As autoridades italianas autorizaram o navio da ONG alemã «Louise Michel» a desembarcar 33 migrantes resgatados no Mediterrâneo central num porto de Lampedusa, embora mais de 500 pessoas estejam ainda à espera de autorização semelhante em dois outros navios.
A «Louise Michel» atracou em Lampedusa na quinta-feira à noite, na sequência de uma licença de «última hora», que veio perante o agravamento das condições meteorológicas na zona. «Esperamos (os migrantes) obter um melhor acolhimento da sociedade civil do que do violento regime fronteiriço da Europa», disse a organização nos meios de comunicação social.
A ONG também ajudou em vários salvamentos com a «Humanidade 1», onde outros 261 aguardam agora autorização para chegar a um porto seguro. A eles juntam-se outros 248 migrantes no ‘Geo Barents’, o navio dirigido pela ONG Médicos Sem Fronteiras (MSF).
Um rapaz de 14 anos foi evacuado esta sexta-feira do ‘Geo Barents’ devido a dores abdominais que necessitavam de tratamento urgente, acrescentando a outras evacuações, incluindo a de uma mulher que deu à luz a bordo e pôde deixar o navio com o seu recém-nascido e três outros filhos – todos com menos de onze anos de idade.
MSF denunciou que a primeira resposta de Malta foi a de autorizar apenas a entrada da mãe e do bebé, sem dar às outras três crianças uma escolha, o que para a ONG constitui uma violação dos direitos fundamentais.
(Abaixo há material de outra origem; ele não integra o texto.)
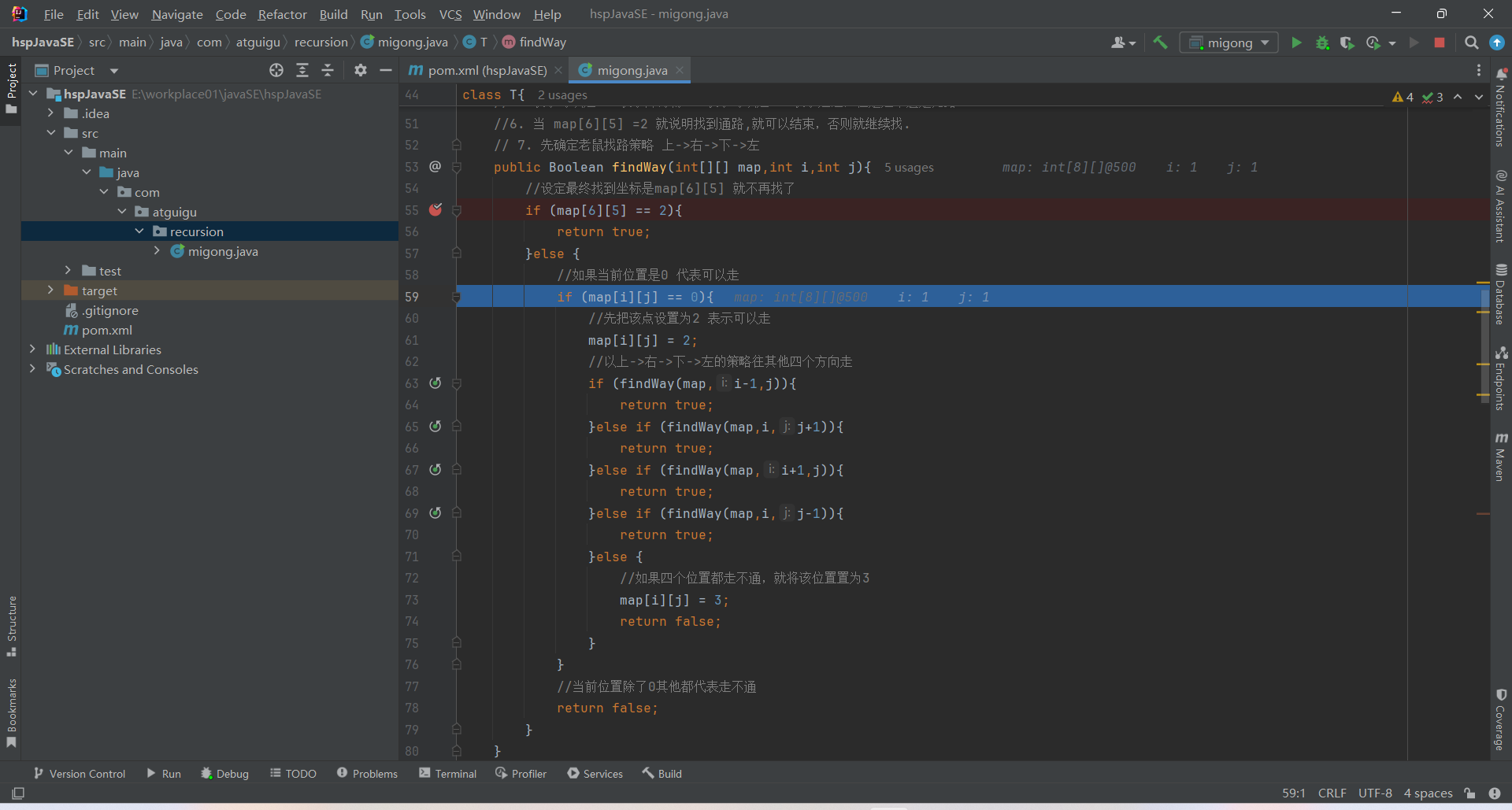The image size is (1512, 810).
Task: Expand the test folder in project tree
Action: point(69,271)
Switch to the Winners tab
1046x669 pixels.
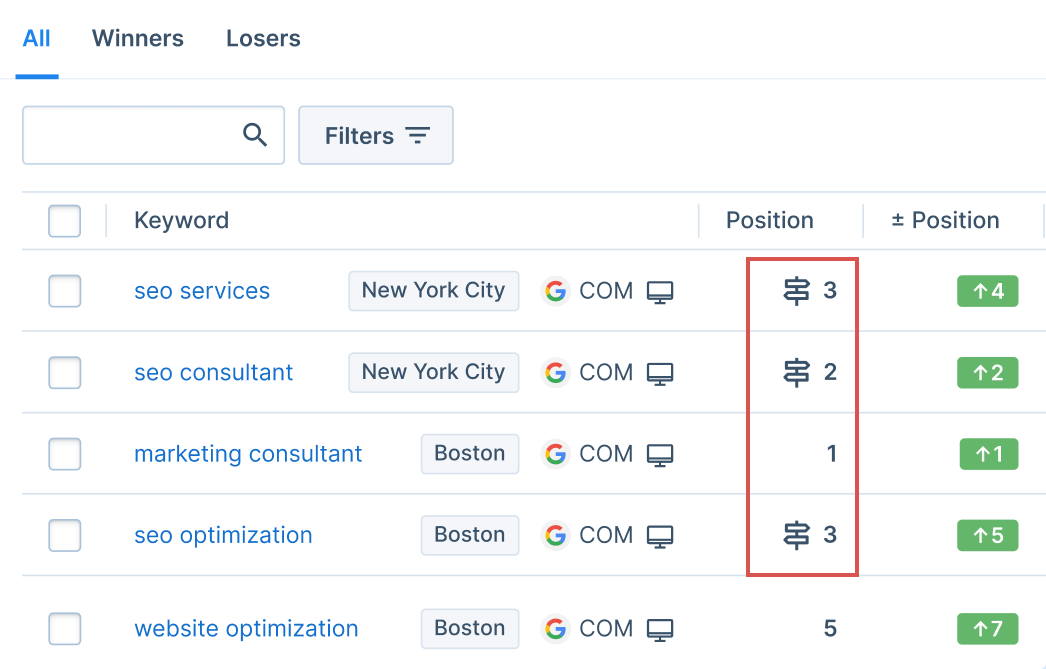[x=137, y=38]
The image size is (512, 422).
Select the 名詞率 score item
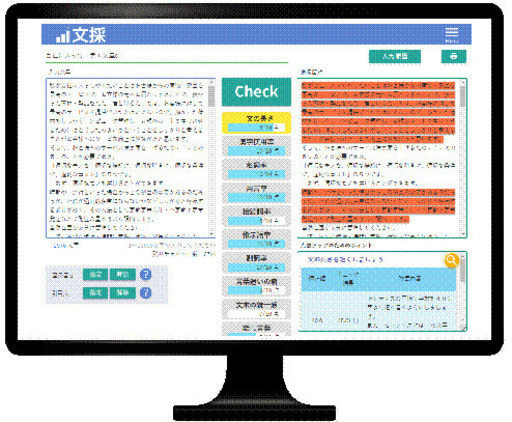(256, 170)
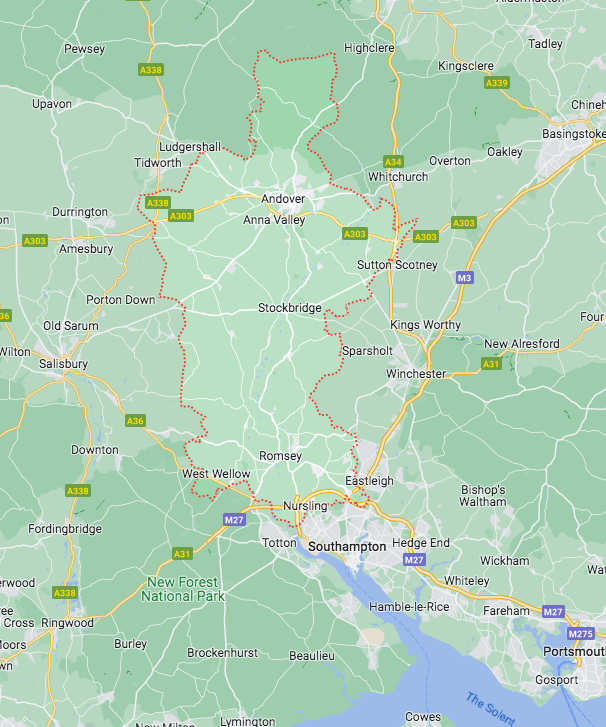Click the M275 motorway shield
The image size is (606, 727).
tap(580, 633)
No final, todos os membros da família conseguiram chegar a Lampedusa e depois à Sicília.
O coordenador das operações de busca e salvamento dos MSF, Juan Matías Gil, lamentou que «a mesma situação se repita vezes sem conta», uma vez que a ausência de um mecanismo de desembarque provoca atrasos na transferência de migrantes para terra, no melhor dos casos.
«Não estamos a mendigar, estamos simplesmente a pedir a Malta e à Itália que cumpram as suas obrigações legais. Não é aceitável esperar dias, uma semana ou mais. Vamos parar de brincar com vidas humanas», disse Gil. O ‘Geo Barents’ já está perto de Itália, à espera de autorização.
O novo governo italiano, liderado pela extrema-direita Giorgia Meloni, prometeu ser mais rigoroso com estas autorizações, o que já resultou na recente travessia de outro navio, o Ocean Viking, até França. Pelo menos 1.362 pessoas morreram este ano só no Mediterrâneo central, segundo a Organização Internacional para as Migrações (OIM).